Problem to solve: Only the lines below starting at the one that contains "Instruction: Click the" and ending at the one that contains "Expand the paragraph" are to be reproduced, exactly and with both ends kept.

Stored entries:

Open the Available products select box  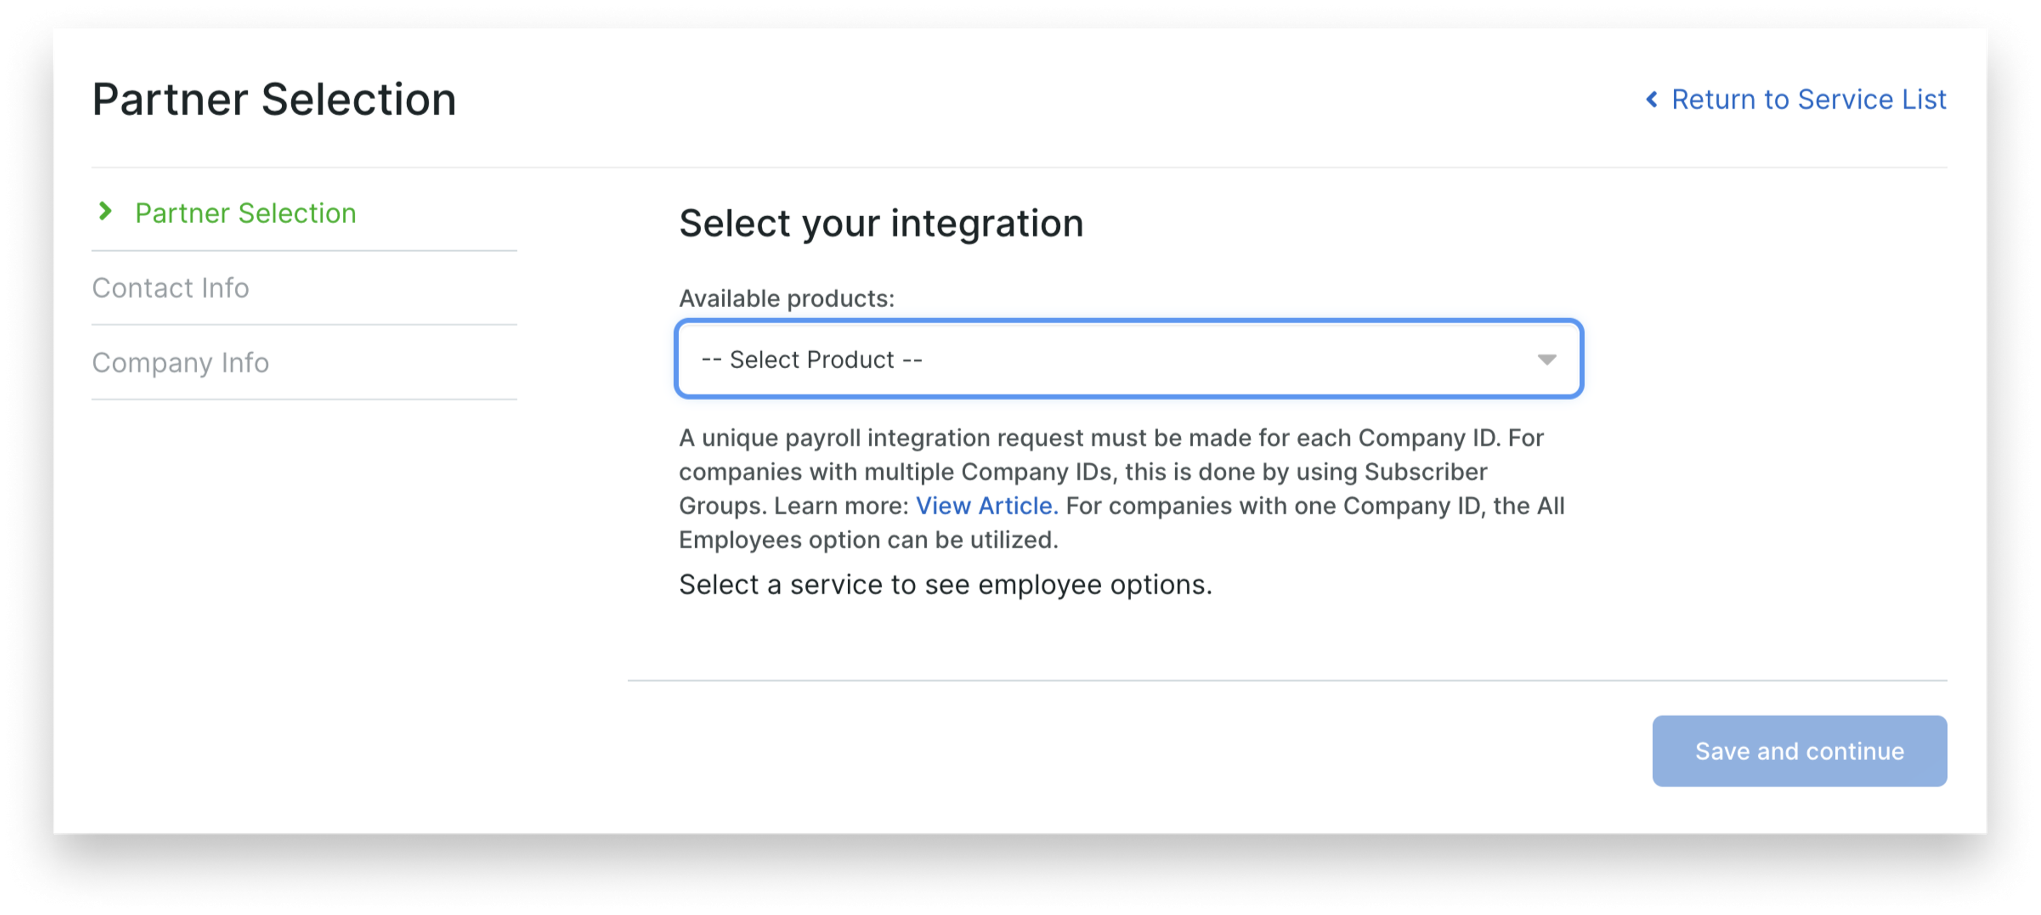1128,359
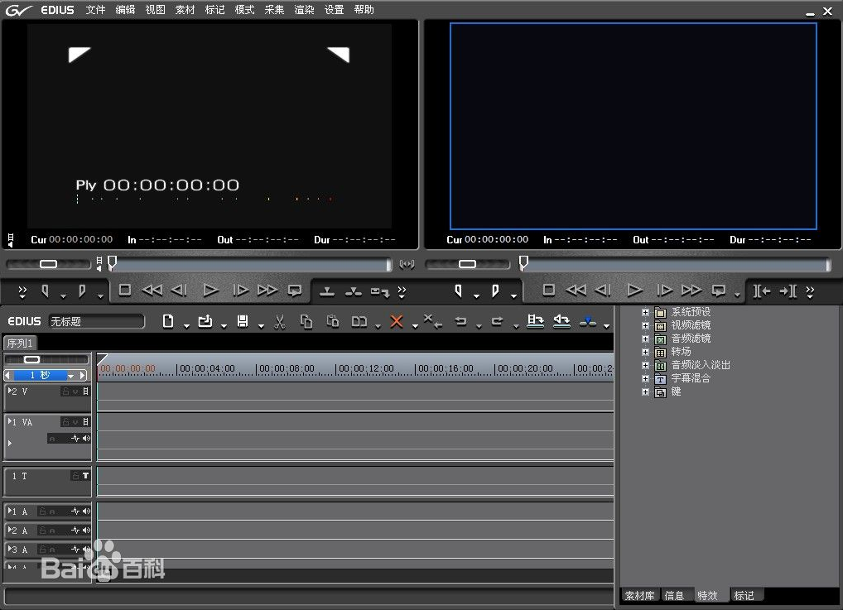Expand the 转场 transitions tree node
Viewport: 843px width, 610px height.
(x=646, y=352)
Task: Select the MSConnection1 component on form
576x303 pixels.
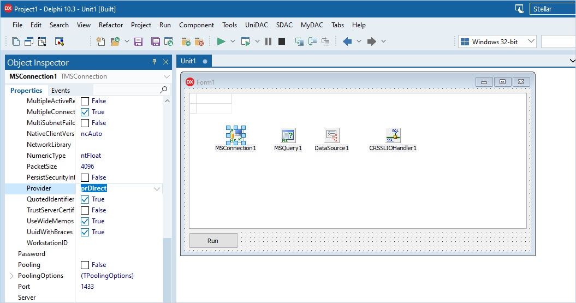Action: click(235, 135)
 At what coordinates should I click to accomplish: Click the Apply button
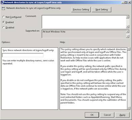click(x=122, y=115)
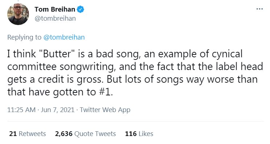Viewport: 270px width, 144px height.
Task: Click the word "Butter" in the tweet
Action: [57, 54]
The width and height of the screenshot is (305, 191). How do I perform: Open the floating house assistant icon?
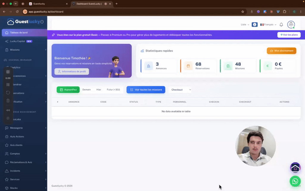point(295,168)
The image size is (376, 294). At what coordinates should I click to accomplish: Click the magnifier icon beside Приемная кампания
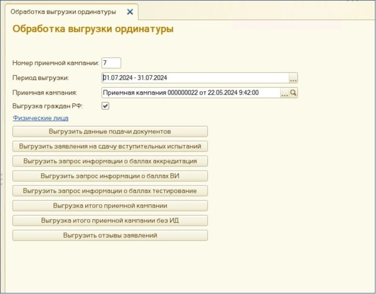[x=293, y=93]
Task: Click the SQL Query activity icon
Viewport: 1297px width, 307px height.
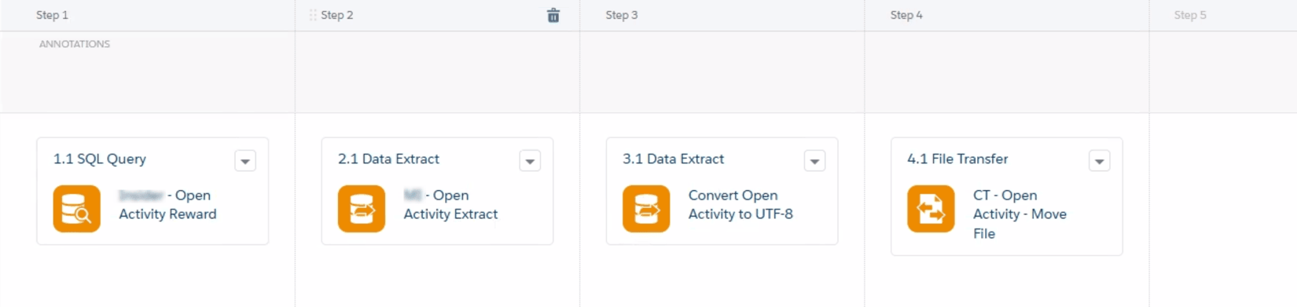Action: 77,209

...

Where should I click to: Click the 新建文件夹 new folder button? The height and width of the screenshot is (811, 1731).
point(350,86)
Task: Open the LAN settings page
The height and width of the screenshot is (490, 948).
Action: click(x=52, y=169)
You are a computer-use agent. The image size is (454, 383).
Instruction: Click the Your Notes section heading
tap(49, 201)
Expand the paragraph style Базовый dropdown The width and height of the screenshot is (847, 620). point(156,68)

Solved problem:
Instruction: Click the Your Notes section heading
tap(49, 201)
Expand the paragraph style Базовый dropdown The width and height of the screenshot is (847, 620). point(156,68)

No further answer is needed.